▶ [Extracted text]:
Right now i am building Zonda killers... I was gunna get them, but when the price went up + 1.7kg wheels, i figured i could do something repairable, lighter and more aero. Importantly they are not significantly aero and would drop only 100-150g over my current Ventos in the real world. (for a lighter/more aero build, think Nio rims + light hubs, can easily get into the 14XXg range....)

OP rims = 870g
Actual record hubset weight = 349g
Dt comp DS, revo elsewhere = ~ 352g
total = 1571g.

or around 30g less if you go all dt revo/sapim lazer/cx-ray.

now of course there are other options like the interesting 22mm Nio22 rim @ <390g ea actual. Drops more than 90g over the above. My fav thing is to combine the excellent, price competitive and light record rear, with a front hub in a lower count, lighter and just as good quality... think WI, Hope etc... with a Nio 22 one could go as low as 24h in the front and still have more spokes than the Neutron setup. It all depends on what you are actually looking for in a wheelset, outright durability with redundant spokes or lightweight etc...

check out more realistic weights of a limited number of wheels here: http://www.rouesartisanales.com/article-15988284.html (actual test).

▶ [Available data]:
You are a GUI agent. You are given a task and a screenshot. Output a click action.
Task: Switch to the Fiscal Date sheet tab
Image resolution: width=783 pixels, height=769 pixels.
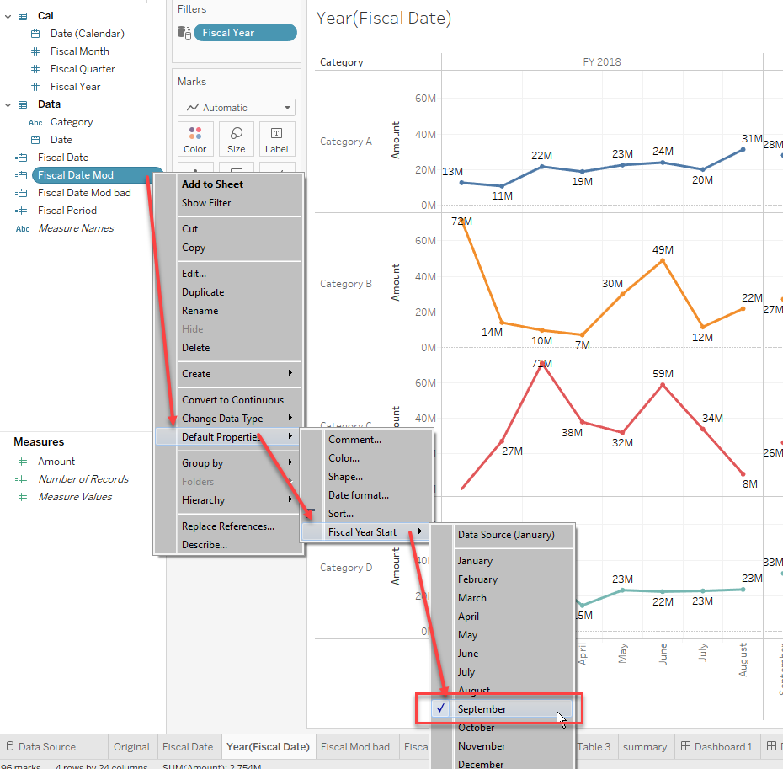click(188, 746)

▶ [Task 1]: Please list each component in the wheel-building post's build list along with the weight given for it.
▶ [Task 2]:
Answer these questions from the wheel-building post:
(a) How much weight would the build drop over the current Ventos in the real world?
(b) How much less would the wheels weigh with all DT Revolution, Sapim Laser, or CX-Ray spokes?
(c) What actual weight is given for each Nio22 rim?
The material has nothing to do with the wheel-building post.

▶ [Worked answer 1]:
OP rims: 870g
Record hubset: 349g
DT Comp drive-side and Revolution spokes elsewhere: ~352g

▶ [Worked answer 2]:
(a) 100-150g
(b) Around 30g less
(c) Under 390g each